- _Exercise task_: Extract every line of the material below that contains the word "This".

- _Exercise input_:
---*---

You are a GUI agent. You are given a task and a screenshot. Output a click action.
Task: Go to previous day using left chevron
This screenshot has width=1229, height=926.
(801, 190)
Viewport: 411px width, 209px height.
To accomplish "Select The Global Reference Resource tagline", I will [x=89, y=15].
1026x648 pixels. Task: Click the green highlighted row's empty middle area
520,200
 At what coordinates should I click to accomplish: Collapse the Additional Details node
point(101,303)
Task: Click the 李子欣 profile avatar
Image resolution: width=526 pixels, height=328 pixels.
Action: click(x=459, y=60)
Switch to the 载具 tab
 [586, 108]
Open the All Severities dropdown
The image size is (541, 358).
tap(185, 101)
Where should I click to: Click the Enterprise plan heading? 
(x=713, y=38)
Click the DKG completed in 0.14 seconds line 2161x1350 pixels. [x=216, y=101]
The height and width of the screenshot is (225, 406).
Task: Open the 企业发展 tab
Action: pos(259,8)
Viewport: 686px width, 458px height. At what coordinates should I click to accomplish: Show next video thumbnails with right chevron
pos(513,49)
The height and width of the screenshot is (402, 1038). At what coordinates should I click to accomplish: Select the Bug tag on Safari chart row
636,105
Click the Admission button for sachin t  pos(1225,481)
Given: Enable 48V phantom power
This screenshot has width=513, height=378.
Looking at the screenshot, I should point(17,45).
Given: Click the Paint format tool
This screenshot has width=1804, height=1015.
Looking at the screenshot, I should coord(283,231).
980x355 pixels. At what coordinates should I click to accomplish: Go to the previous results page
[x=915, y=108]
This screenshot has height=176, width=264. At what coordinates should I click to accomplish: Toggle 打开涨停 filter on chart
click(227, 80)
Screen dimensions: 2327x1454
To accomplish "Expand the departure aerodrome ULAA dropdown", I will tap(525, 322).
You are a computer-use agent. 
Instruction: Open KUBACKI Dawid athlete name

---*---

- _Expected output_:
This screenshot has width=1229, height=926.
This screenshot has width=513, height=378.
This screenshot has width=1804, height=1015.
This screenshot has height=176, width=264. At what coordinates should I click to accomplish: Toggle 打开涨停 filter on chart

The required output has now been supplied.